Associare Marcus Mariota alla parola “sogno” potrebbe essere visto come rumoroso campanello d’allarme del mio deterioramento mentale, ma credo che fornire della competizione a Mitch Trubisky sia nel miglior interesse del team e del quarterback: Chicago ha un roster sufficientemente talentuoso per vincere consistentemente almeno dieci partite all’anno e sprecare un’altra stagione sulla falsariga di quanto fatto lo scorso autunno sarebbe un peccato mortale, quindi reputo indispensabile avere pronto fin da subito un piano B da attuare qualora Trubisky non mostrasse il benché minimo segnale di miglioramento.
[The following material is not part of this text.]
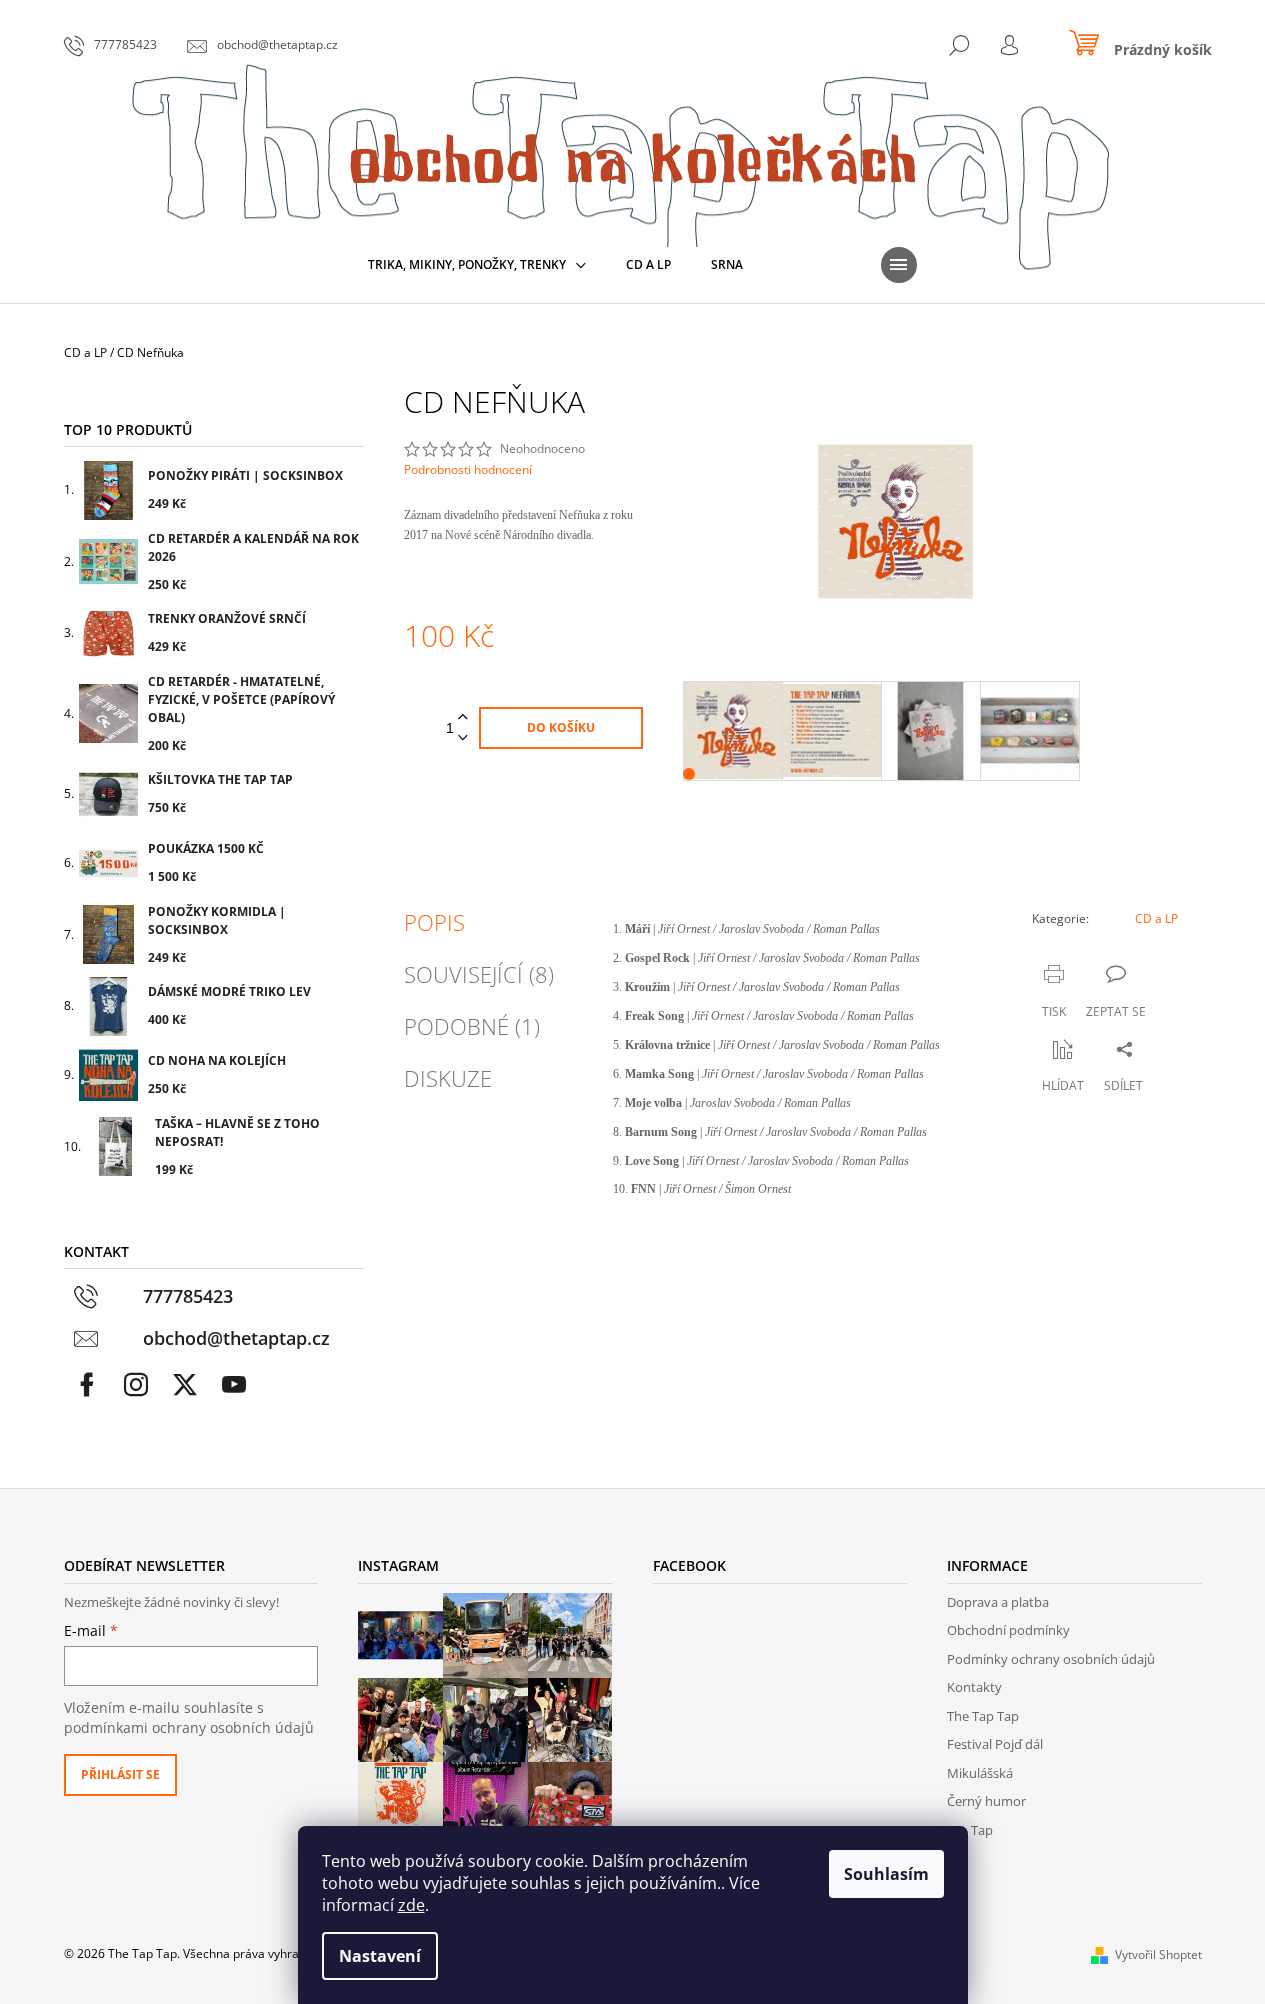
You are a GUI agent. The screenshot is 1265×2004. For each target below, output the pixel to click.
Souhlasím (886, 1874)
Mariota a questo punto della carriera necessita disperatamente di un’opportunità per riscattarsi: ciò potrebbe realisticamente costringerlo a firmare un contratto a breve termine a cifre sufficientemente basse per ricoprire il ruolo di backup e, qualora ce ne fosse bisogno, sostituire il probabilmente disastroso Trubisky.
Chicchessia quarterback dovrà contare su un tight end in grado di rispondere presente su terzo down ed in red zone e nonostante l’andamento piuttosto altalenante al quale ci ha abituato, reputo Eric Ebron un tight end – quasi – di prima fascia in grado di replicare quanto fatto vedere nel 2018 con Indianapolis: sarà difficile ripetere il numero totale di touchdown, soprattutto in un attacco così anemico, ma abbiamo buoni motivi per attenderci l’ennesimo riscatto.
Il ritiro di Kyle Long apre un cratere lungo la linea d’attacco e indirizzarlo al draft sarebbe ideale: Jackson e Cleveland nascono come tackle ma abbiamo visto più e più volte prospetti del draft – principalmente O-linemen – cambiare ruolo una volta giunti nella lega.

Detroit Lions

  • Jeff Okudah
  • Affiancare ad Okudah Chris Harris Jr.
  • Un pass rusher economico come potrebbe esserlo Everson Griffin

Indirizzerò immediatamente la storia con la esse maiscuola dell’offseason: nonostante in questa lega non si possa mai essere sicuri di nulla, trovo alquanto improbabile che Detroit scambierà Matthew Stafford in quanto chiunque può dire con discreta certezza che non siano da imputare a lui i costanti insuccessi dei Lions.
Ciò che ha condannato e relegato Detroit all’irrilevanza è piuttosto una difesa mai realmente in grado di supportare quanto di buono fatto dal proprio quarterback: considerando l’ingente investimento compiuto per arrivare a Flowers lo scorso anno, credo che questa offseason debba essere dedicata quasi interamente alla secondaria, pertanto utilizzare la terza scelta per garantirsi il miglior cornerback disponibile al draft sarebbe un buon inizio che unito ad ulteriori ritocchi potrebbe finalmente permettere all’intero reparto difensivo di guadagnare un po’ di credibilità. Assicurarsi Harris, per ovvi motivi, non sarà economico ma un veterano del suo spessore aiuterebbe senz’altro Okudah nel suo percorso di crescita dando vita ad un pacchetto di cornerback alquanto interessante.
È categorico pure un ragionato miglioramento del pass rush: garantirsi Clowney o Ngakoue non è realistico – soprattutto dopo aver rotto il salvadanaio per Flowers – quindi scommettere su un veterano ben più economico come Griffen potrebbe essere la mossa giusta.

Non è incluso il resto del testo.